Complex-Stable environments

Environments that have a large number of external elements, and elements are dissimilar and where elements remain the same or change slowly.

Complex-Unstable environments

Environments that have a large number of external elements, and elements are dissimilar and where elements change frequently and unpredictably

Corporate culture

Defines how motivating employees’ beliefs, behaviors, relationships, and ways they work creates a culture that is based on the values the organization believes in.

Divisional structure

An organizational structure characterized by functional departments grouped under a division head.

Domain

The purpose of the organization from which its strategies, organizational capabilities, resources, and management systems are mobilized to support the enterprise’s purpose.

Functional structure

The earliest and most used organizational designs.

Geographic structure

An Organizational option aimed at moving from a mechanistic to more organic design to serve customers faster and with relevant products and services; as such, this structure is organized by locations of customers that a company serves.

Government and political environment forces

The global economy and changing political actions increase uncertainty for businesses, while creating opportunities for some industries and instability in others.

Hierarchy culture

Emphasizes efficiency, process and cost control, organizational improvement, technical expertise, precision, problem solving, elimination of errors, logical, cautious and conservative, management and operational analysis, careful decision making.

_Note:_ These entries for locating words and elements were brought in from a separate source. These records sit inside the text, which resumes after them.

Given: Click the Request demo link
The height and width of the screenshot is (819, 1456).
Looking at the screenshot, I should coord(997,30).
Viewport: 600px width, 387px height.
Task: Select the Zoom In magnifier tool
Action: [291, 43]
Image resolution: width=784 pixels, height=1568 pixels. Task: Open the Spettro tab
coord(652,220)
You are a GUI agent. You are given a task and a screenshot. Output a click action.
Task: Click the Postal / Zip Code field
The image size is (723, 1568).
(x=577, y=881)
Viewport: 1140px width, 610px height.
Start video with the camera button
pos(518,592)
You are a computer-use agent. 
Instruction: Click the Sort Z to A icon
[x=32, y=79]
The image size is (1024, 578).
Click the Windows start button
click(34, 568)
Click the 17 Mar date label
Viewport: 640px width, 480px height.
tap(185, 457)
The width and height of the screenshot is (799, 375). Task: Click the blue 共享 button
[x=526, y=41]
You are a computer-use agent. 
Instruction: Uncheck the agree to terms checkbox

Horizontal organizational structures

A “flatter” organizational structure often found in matrix organizations where individuals relish the breath and development that their team offers.

Internal dimensions of organizations

How an organization’s culture affects and influences its strategy.

Market culture

Focuses on delivering value, competing, delivering shareholder value, goal achievement, driving and delivering results, speedy decisions, hard driving through barriers, directive, commanding, competing and getting things done.

Matrix structure

An organizational structure close in approach to organic systems that attempt to respond to environmental uncertainty, complexity, and instability.

McKinsey 7-S model

A popular depiction of internal organizational dimensions.

Mechanistic organizational structures

Best suited for environments that range from stable and simple to low-moderate uncertainty and have a formal “pyramid’ structure.

Natural disaster and human induced environmental problems

Events such as high-impact hurricanes, extreme temperatures and the rise in CO2 emissions as well as ‘man-made’ environmental disasters such as water and food crises; biodiversity loss and ecosystem collapse; large-scale involuntary migration are a force that affects organizations.

Networked-team structure

A form of the horizontal organization.

Organic organizational structures

The opposite of a functional organizational form that works best in unstable, complex changing environments.

Organizational structures

A broad term that covers both mechanistic and organic organizational structures.

Simple-Stable environments

Environments that have a small number of external elements, and elements are similar, and the elements remain the same or change slowly.

Simple-Unstable environments

Environments that have a small number of external elements, and elements are similar and where elements change frequently and unpredictably.

Socio-cultural environment forces

Include different generations’ values, beliefs, attitudes and habits, customs and traditions, habits and lifestyles.

Technological forces

Environmental influence on organizations where speed, price, service, and quality of products and services are dimensions of organizations’ competitive advantage in this era.

Virtual structure

A recent organizational structure that has emerged in the 1990’s and early 2000’s as a response to requiring more flexibility, solution based tasks on demand, less geographical constraints, and accessibility to dispersed expertise.